Format the material below as a Markdown table with the columns No. and Entry, with one numbered row for each line and blank lines omitted. Leave the pictures out of the table.
........
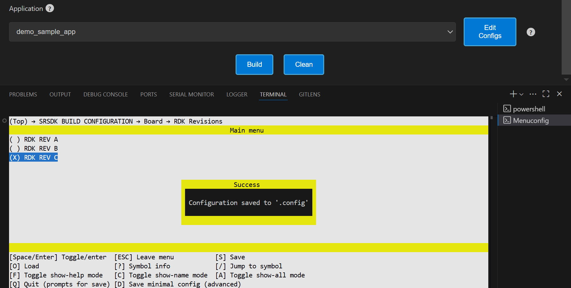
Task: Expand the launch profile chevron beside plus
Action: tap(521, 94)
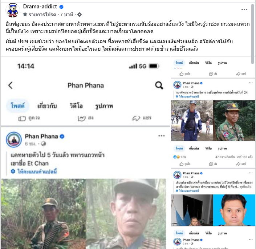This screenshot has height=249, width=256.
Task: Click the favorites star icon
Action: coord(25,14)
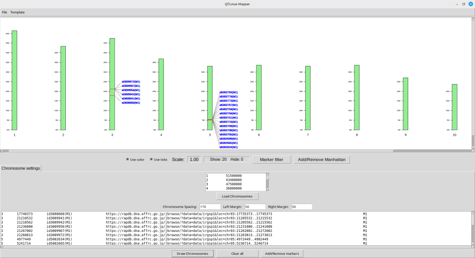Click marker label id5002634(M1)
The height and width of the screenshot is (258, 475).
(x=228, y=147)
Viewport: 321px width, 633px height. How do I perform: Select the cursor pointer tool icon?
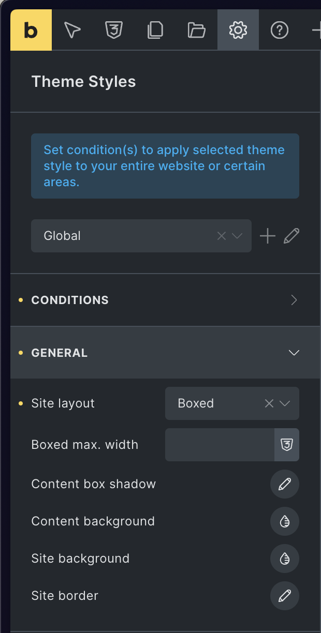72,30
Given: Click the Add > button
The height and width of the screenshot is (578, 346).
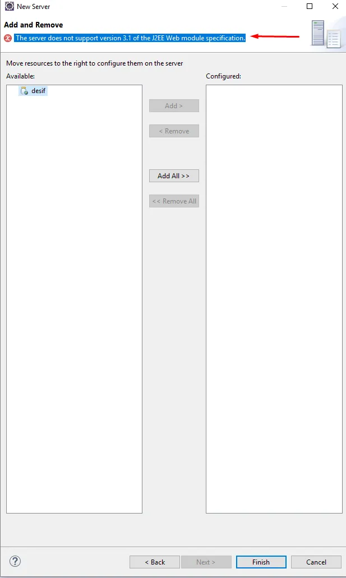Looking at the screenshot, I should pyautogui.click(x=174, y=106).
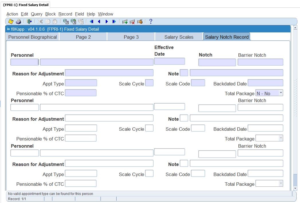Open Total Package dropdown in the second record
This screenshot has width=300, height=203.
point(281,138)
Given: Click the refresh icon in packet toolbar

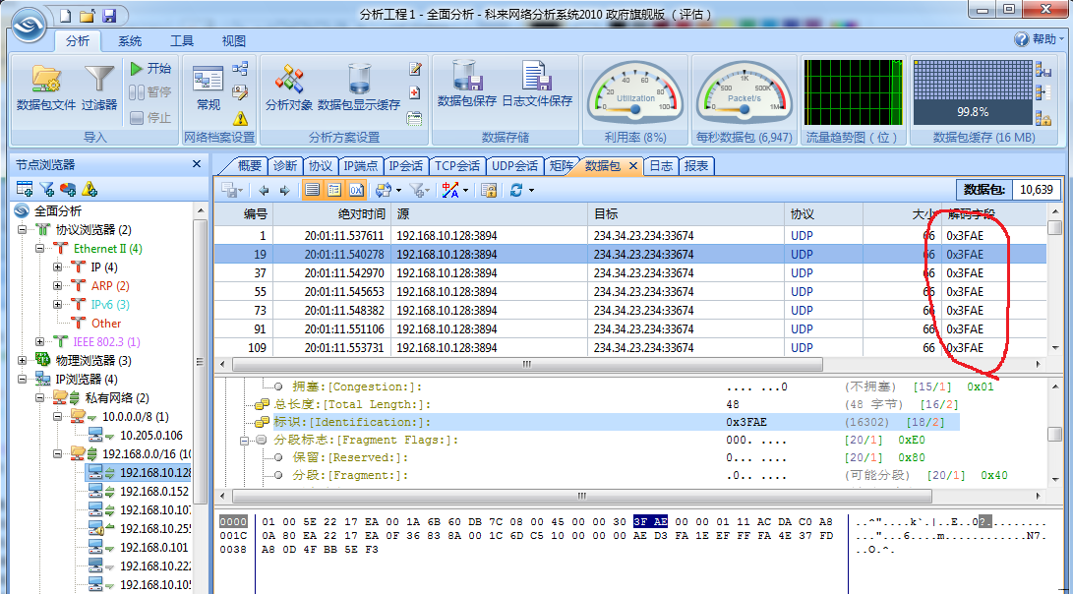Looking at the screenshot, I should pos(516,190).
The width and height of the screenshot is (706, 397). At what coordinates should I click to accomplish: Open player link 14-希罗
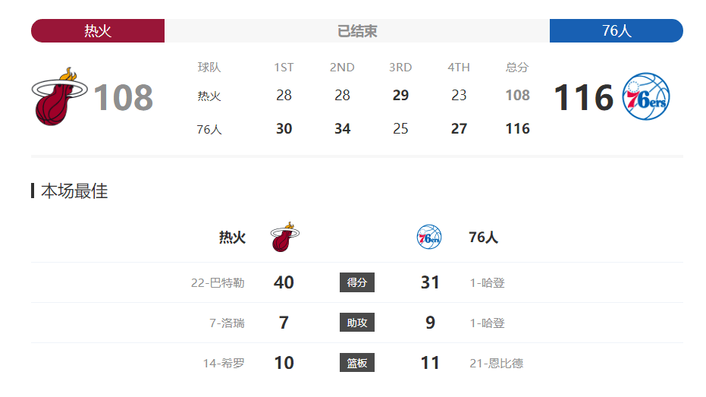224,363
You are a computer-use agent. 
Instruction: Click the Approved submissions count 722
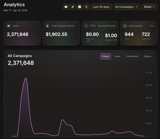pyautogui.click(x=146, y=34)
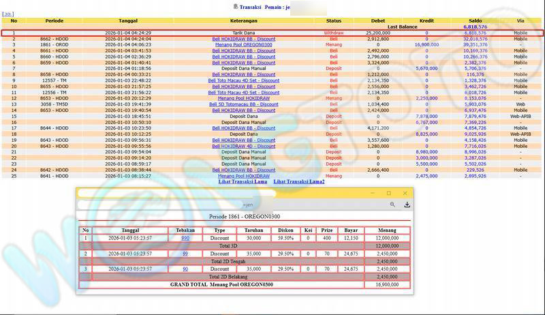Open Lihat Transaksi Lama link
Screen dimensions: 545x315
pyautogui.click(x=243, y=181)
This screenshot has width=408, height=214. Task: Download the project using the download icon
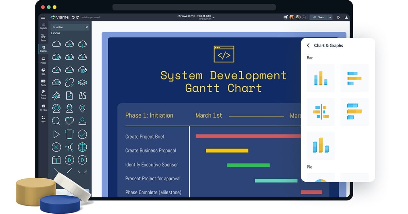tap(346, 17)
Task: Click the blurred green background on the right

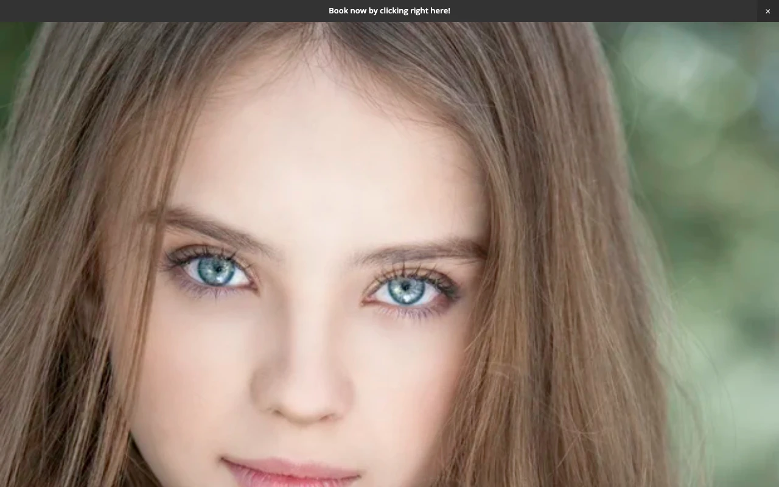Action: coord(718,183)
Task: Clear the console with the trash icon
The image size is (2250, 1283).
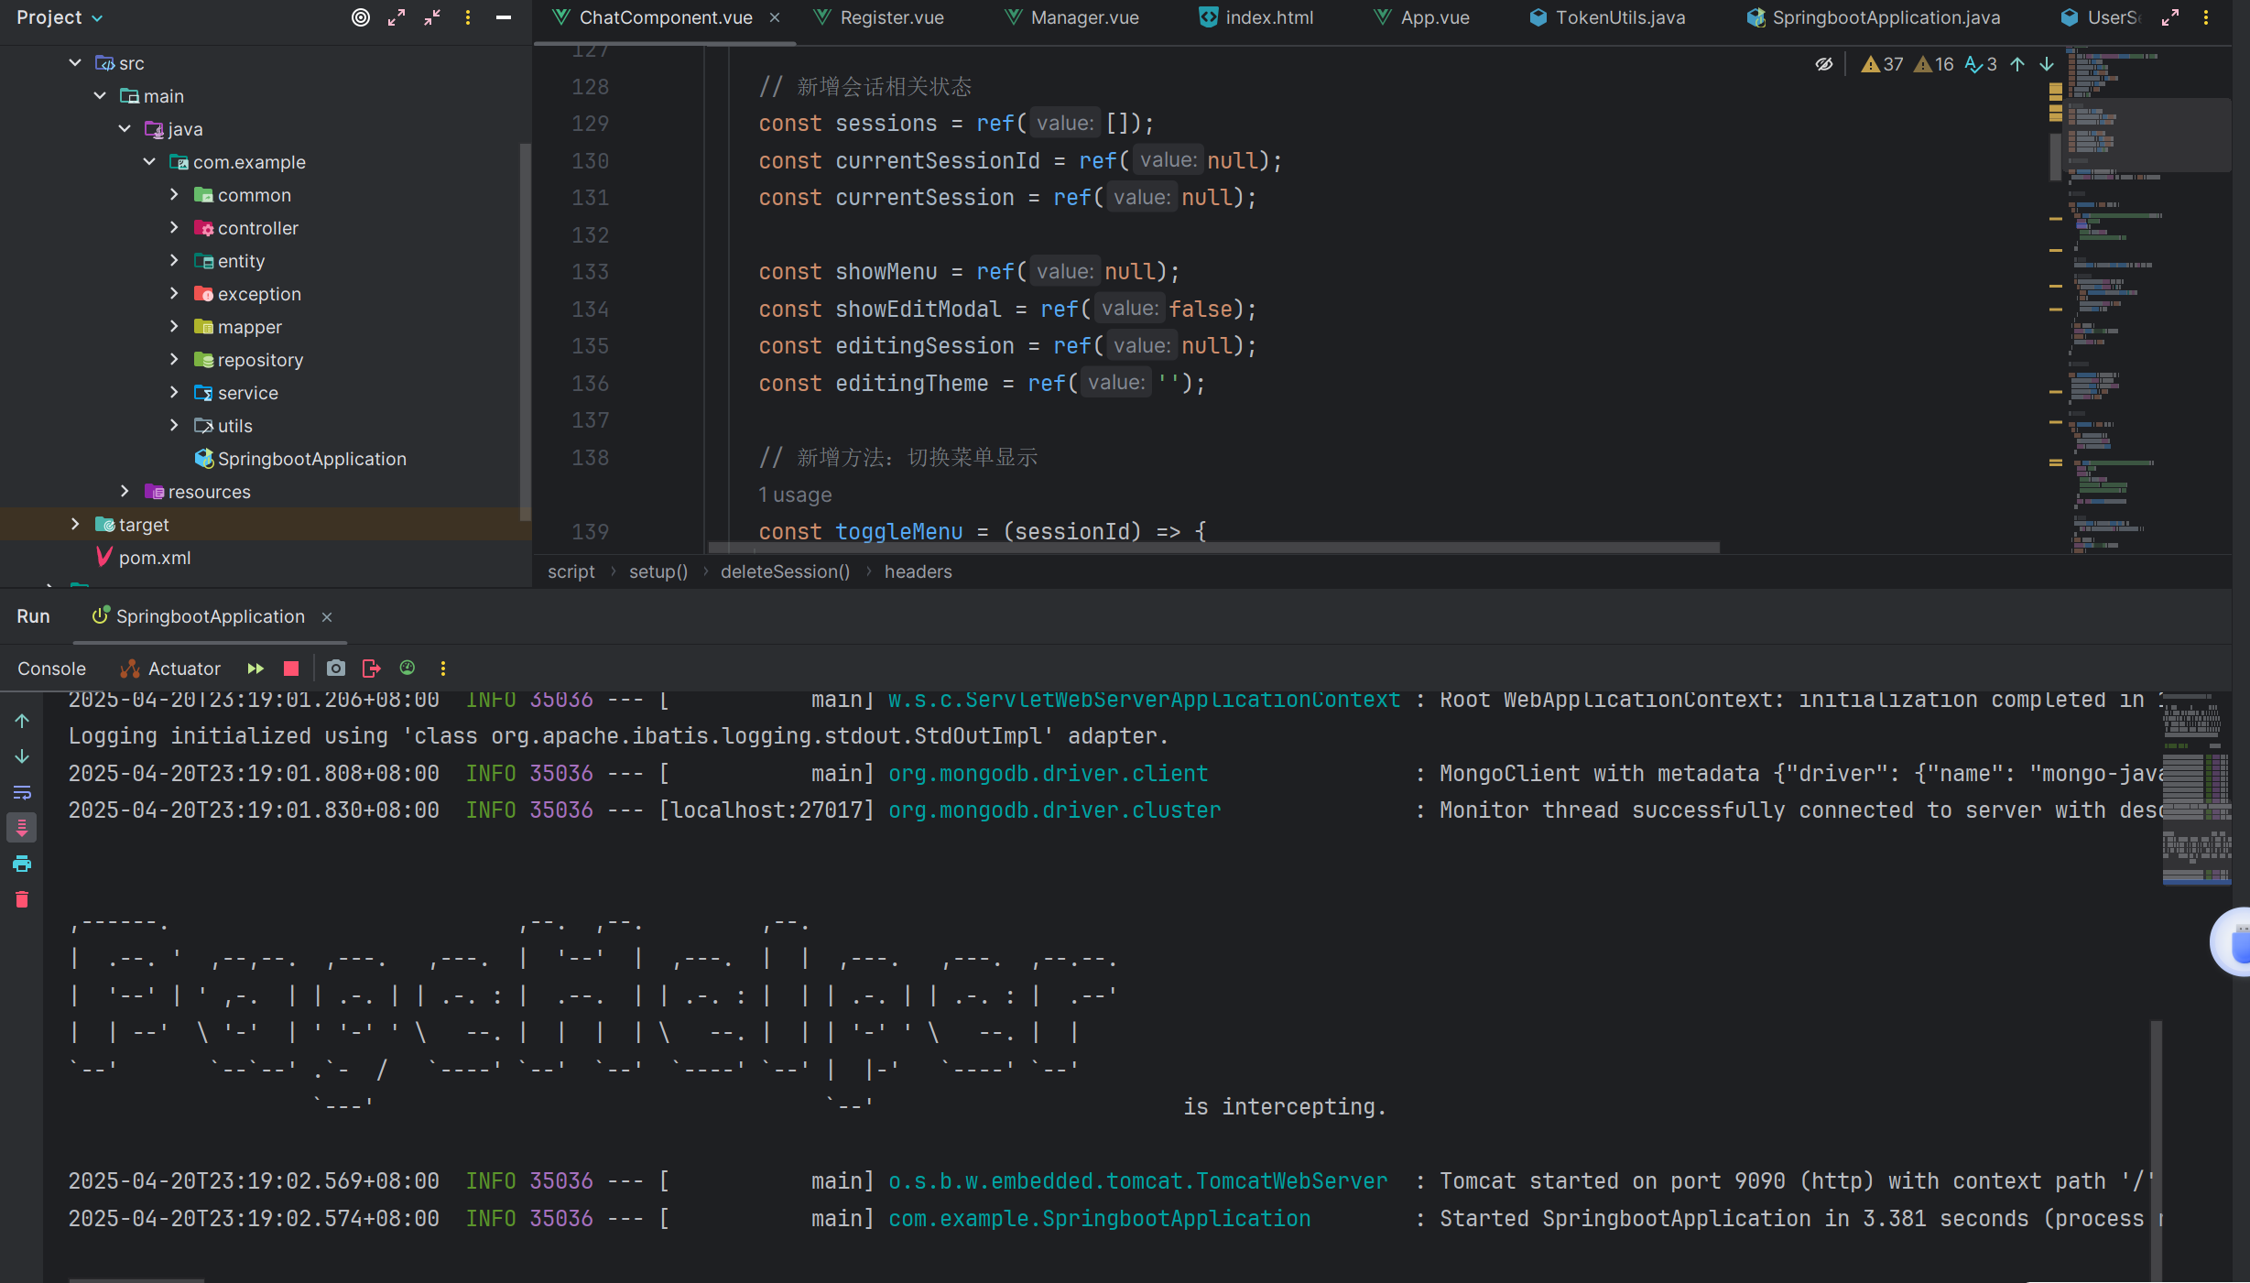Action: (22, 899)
........
:: RESULT FOR THIS EXERCISE ::
| No. | Entry |
|---|---|
| 1 | Task: Expand the launch profile chevron beside plus |
| 2 | Action: tap(521, 94) |
| 3 | This screenshot has height=249, width=256. |
| 4 | Task: Click the favorites star icon |
| 5 | Action: coord(25,14) |
| 6 | Click marker label id5002634(M1) |
| 7 | The height and width of the screenshot is (258, 475). |
| 8 | (x=228, y=147) |
| 9 | Viewport: 321px width, 633px height. How do I perform: Select the cursor pointer tool icon? |
| 10 | 72,30 |
| 11 | Given: Click the Add > button |
| 12 | The height and width of the screenshot is (578, 346). |
| 13 | Looking at the screenshot, I should pyautogui.click(x=174, y=106). |
| 14 | Open Total Package dropdown in the second record |
| 15 | This screenshot has width=300, height=203. |
| 16 | point(281,138) |
| 17 | Given: Click the refresh icon in packet toolbar |
| 18 | Looking at the screenshot, I should pos(516,190). |
| 19 | The width and height of the screenshot is (706, 397). At what coordinates should I click to accomplish: Open player link 14-希罗 |
| 20 | 224,363 |
| 21 | You are a computer-use agent.  |
| 22 | Instruction: Click the Approved submissions count 722 |
| 23 | pyautogui.click(x=146, y=34) |
| 24 | Open Lihat Transaksi Lama link |
| 25 | Screen dimensions: 545x315 |
| 26 | pyautogui.click(x=243, y=181) |
| 27 | This screenshot has width=408, height=214. Task: Download the project using the download icon |
| 28 | tap(346, 17) |
| 29 | Task: Click the blurred green background on the right |
| 30 | Action: coord(718,183) |
| 31 | Task: Clear the console with the trash icon |
| 32 | The image size is (2250, 1283). |
| 33 | Action: (22, 899) |